Como Thomas E. Starzl – um dos luminares da medicina transplantadora — observou com sobriedade, a vida de clínicos, cirurgiões e pacientes foram forjadas por essa experiência: alguns se corroeram, outros se sublimaram, mas ninguém permaneceu o mesmo.





Excelente reflexão. A estrutura de Tomás de Aquino (Prudência: Consilium, Iudicium, Imperium) é uma ferramenta poderosa para entender a excelência na medicina, e seu paralelo com a cirurgia é claro. Na cardiologia clínica, essa mesma estrutura se aplica também de alguma forma.
O nosso processo decisório, especialmente diante das escolhas entre clínico, percutâneo e cirúrgico, expande enormemente o estágio do Consilium (Deliberar).
O Consilium e o Heart Team (clínico, hemodinamicista, cirurgião, especialistas em imagem): este é o momento em que o Heart Team atua plenamente. A deliberação envolve a integração de múltiplas variáveis objetivas (escores de risco, fragilidade, balanço trombose/sangramento, por menores das imagens) e a opinião do paciente. É uma fase rica em racionalidade compartilhada, que nos apresenta, muitas vezes, mais de uma opção válida.
O Iudicium Criterioso: Aqui reside o desafio central. O Iudicium (Julgar) exige que o médico, diante de todas as informações técnicas fornecidas (o Consilium), utilize a reta razão para definir o que é o melhor caminho para aquele indivíduo, e não apenas para a doença. A 'arte médica' se manifesta exatamente na incorporação das variáveis subjetivas e na experiência clínica para ponderar os riscos, definindo o juízo justo.
O Imperium e a Carga Moral: No fim, o Imperium (Comandar) é o ato de ordenar a execução do plano (seja ele a manutenção do tratamento clínico, o encaminhamento para a TAVI ou a indicação cirúrgica). Embora a execução técnica possa ser delegada (ao cirurgião, ao hemodinamicista), a Solidão Ontológica reside no médico que validou e ordenou aquela estratégia global de cuidado. A responsabilidade moral pela decisão final é indivisível.

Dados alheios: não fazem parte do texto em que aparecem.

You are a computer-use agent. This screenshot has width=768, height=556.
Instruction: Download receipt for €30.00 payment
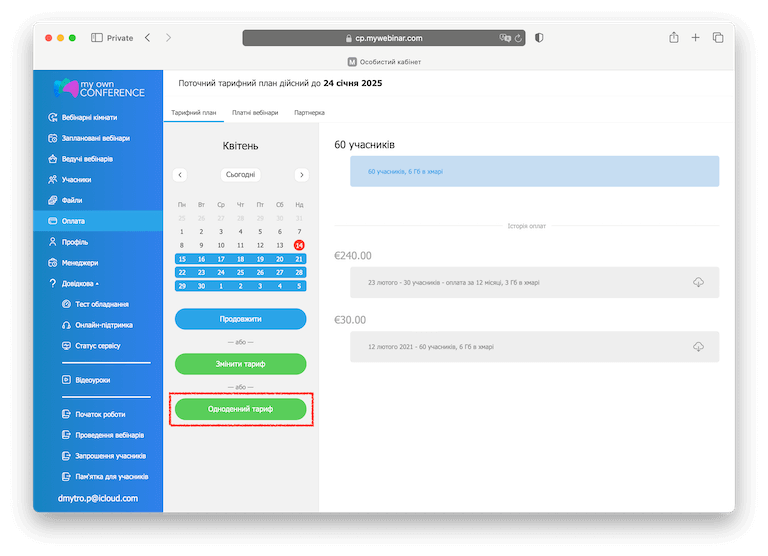[698, 346]

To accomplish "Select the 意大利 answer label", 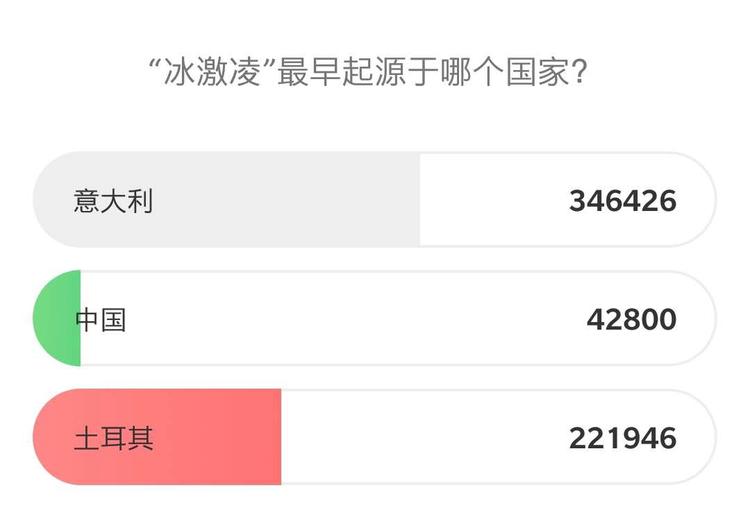I will (113, 201).
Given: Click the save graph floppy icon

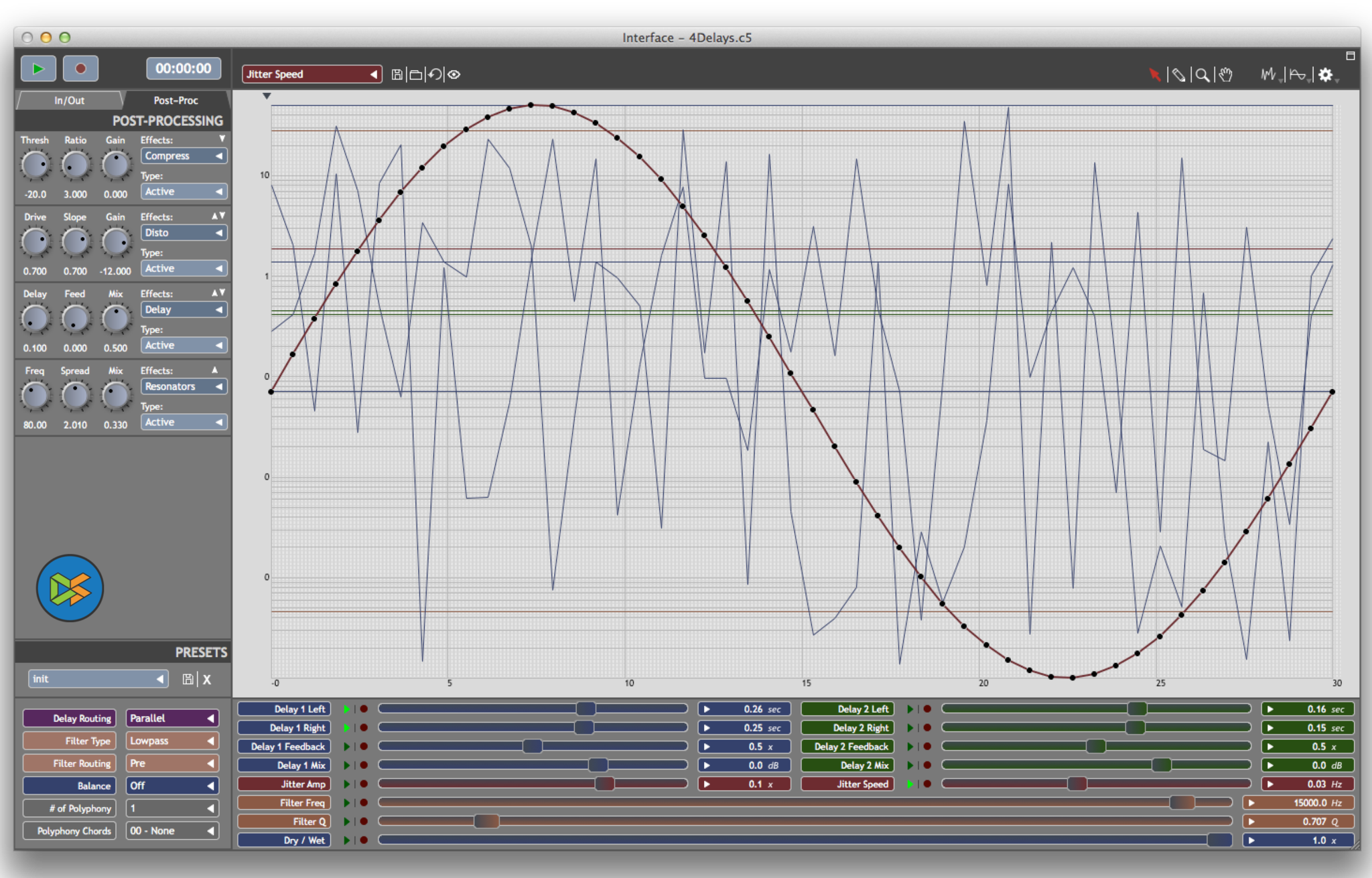Looking at the screenshot, I should tap(397, 74).
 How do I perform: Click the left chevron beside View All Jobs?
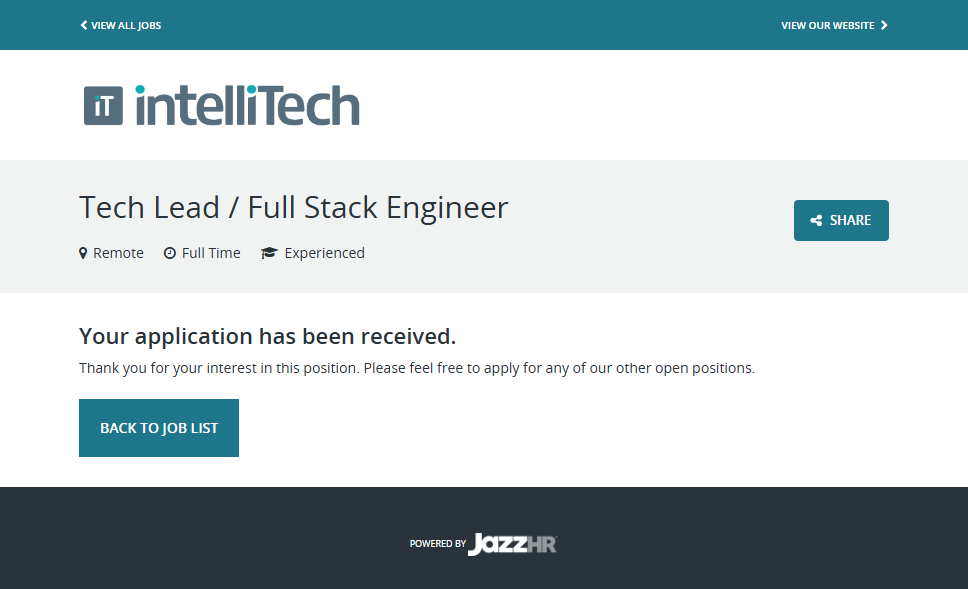84,25
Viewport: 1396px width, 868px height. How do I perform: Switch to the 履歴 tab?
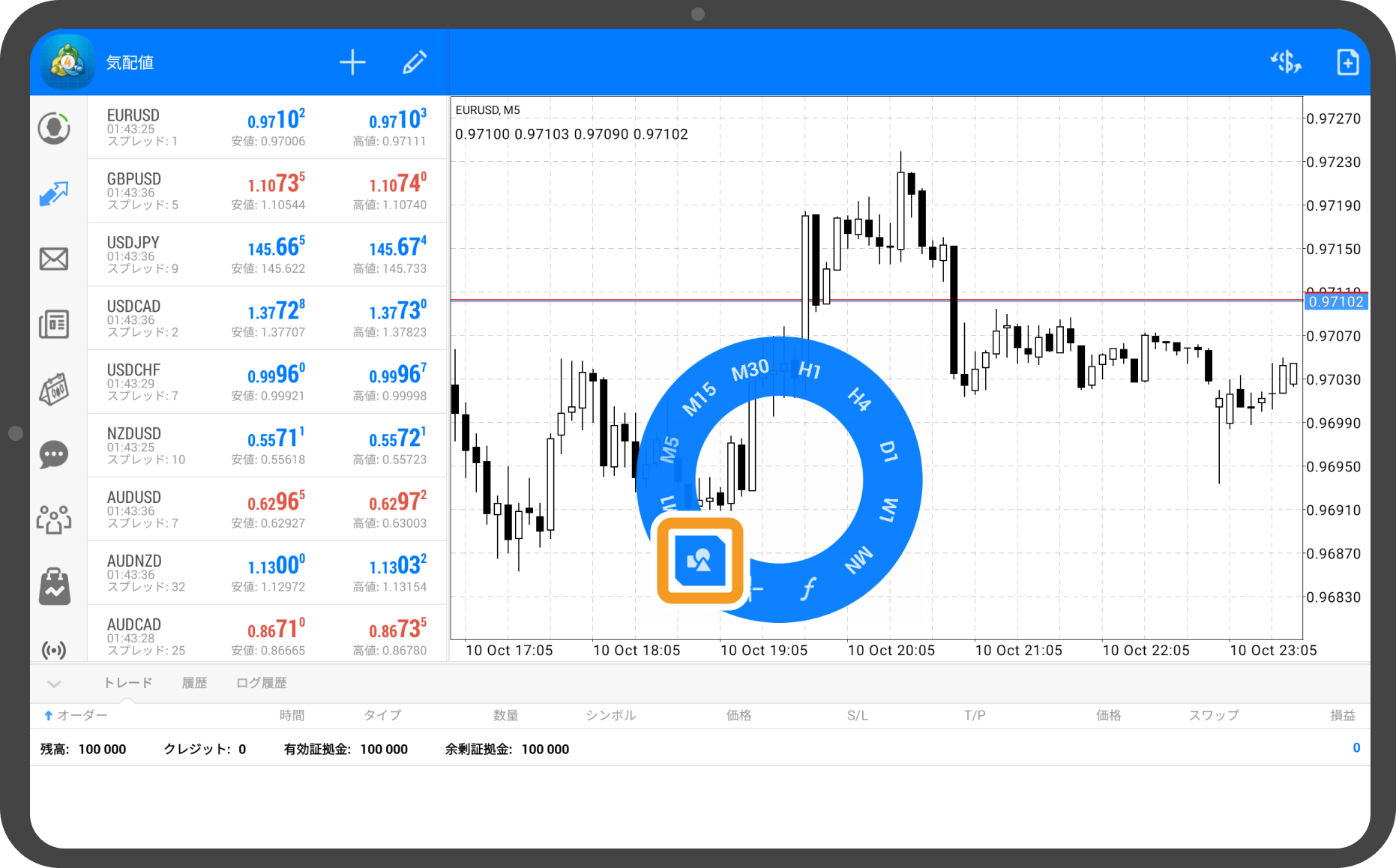(x=194, y=683)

A 'calma' que o paciente percebe é, portanto, a virtude da Prudência em ação: a capacidade de navegar essa imensa complexidade (Consilium e Iudicium) e chegar ao ato final (Imperium) com discernimento e convicção - independente de o desfecho final ter sido positivo ou negativo a decisão precisa ter sido bem fundamentada.